まず膨張するクラウドコストに関しては、Spot by NetAppによってコストの最適化が挙げられる。無料のCloud Analyzerを使って、コスト最適化の余地を探った上で、クラウドへのリホストの場合はリザーブドインスタンスの自動買い付けを行なう「Eco」、ステートレス・動的なサービスの場合はスポットインスタンスを自動で買い付ける「Elastigroup」、リファクタリングする場合はスポットインスタンスとコンテナを活用する「Ocean」が最適だという。
導入は1500社以上、50万ノード以上におよび、データクラウドサービスで急成長を遂げるSnowflakeはElastigroupを提供することでコンピューティングリソース支出を約7割削減できたという。
新しいSpot by NetAppとしては、Kubernetes環境でのサーバーレスAparkを実現する「Wave」、Kubernetes環境下での継続的なデリバリを実現するOcean CDといった特定ワークロードに向けたクラウドオプティマイゼーションが挙げられる。また、新たにクラウドデスクトップとして「Spot PC」が発表された。エンタープライズ環境のDaaS運用で必要なオンボーディング、データマイグレーション、アプリケーションのデプロイ、レスポンスタイムのモニタリング、コストの最適化、バックアップなどの機能をサービスとして提供するという。
オンプレ回帰とハイブリッドクラウド利用の現実味
クラウドコストの課題に関しては、オンプレミス回帰やハイブリッドクラウド利用という選択肢も挙げられる。これに関してはData Fabric自体がそもそもこうしたハイブリッド環境を前提としたアーキテクチャとなっており、オンプレミスでのストレージはもちろん、パブリッククラウド上で動作するストレージ・コンピュートの管理サービス群が用意されている。
実際、サイバーエージェントはAIを用いた広告分析を実現する基盤をクラウドからオンプレミスに回帰させた。Kubernetes環境で高い性能を引き出す「NetApp Trident」を採用し、オンプレミスに「NVIDIA DGX-A100」とオールフラッシュアレイ「NetApp AFF A800」を導入。スナップミラーによって、パブリッククラウド上で動作する「Cloud Volumes ONTAP」とデータ連携させているという。

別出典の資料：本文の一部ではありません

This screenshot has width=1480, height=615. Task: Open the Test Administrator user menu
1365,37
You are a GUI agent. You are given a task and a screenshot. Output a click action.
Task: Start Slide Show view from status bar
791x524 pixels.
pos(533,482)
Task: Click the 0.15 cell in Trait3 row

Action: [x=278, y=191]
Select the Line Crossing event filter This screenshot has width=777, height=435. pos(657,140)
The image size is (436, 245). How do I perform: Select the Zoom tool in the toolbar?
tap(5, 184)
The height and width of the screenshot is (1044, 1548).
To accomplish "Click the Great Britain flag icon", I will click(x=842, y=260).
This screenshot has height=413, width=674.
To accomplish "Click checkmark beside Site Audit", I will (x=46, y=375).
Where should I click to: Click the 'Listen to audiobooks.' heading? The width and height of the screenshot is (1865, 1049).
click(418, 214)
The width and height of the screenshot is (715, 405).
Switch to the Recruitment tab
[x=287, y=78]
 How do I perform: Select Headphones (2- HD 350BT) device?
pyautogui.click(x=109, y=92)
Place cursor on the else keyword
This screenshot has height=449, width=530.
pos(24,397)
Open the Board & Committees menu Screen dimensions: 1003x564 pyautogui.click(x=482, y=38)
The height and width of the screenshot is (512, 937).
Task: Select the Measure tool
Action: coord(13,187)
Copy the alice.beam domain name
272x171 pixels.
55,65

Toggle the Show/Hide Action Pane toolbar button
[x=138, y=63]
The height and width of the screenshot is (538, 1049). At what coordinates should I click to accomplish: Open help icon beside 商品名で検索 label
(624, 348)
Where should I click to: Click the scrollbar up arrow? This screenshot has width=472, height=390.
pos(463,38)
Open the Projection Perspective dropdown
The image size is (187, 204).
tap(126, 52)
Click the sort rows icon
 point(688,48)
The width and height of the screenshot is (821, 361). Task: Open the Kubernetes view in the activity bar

近藤氏は、スナップショットを用いたランサムウェア感染からの迅速な復旧、AIを用いたサイロのないDataOps環境の実現、ラボやDXの実現を支援するラボやワークショップなどを紹介。また、クラウドネイティブアプリのマネジメントを実現する「Astra」やAnsibleやTerraformによるインフラ管理の自動化を可能にするAPIについてもアピールした。最後に「今使えるハイブリッドマルチクラウド運用」のデモとして、「Cloud Manager」を用いたオンプレミスとクラウドサービスのオーケストレーション事例を披露。近藤氏は、「Data Fabricはビジョンではなく、現実的に使えるもの」とアピールした。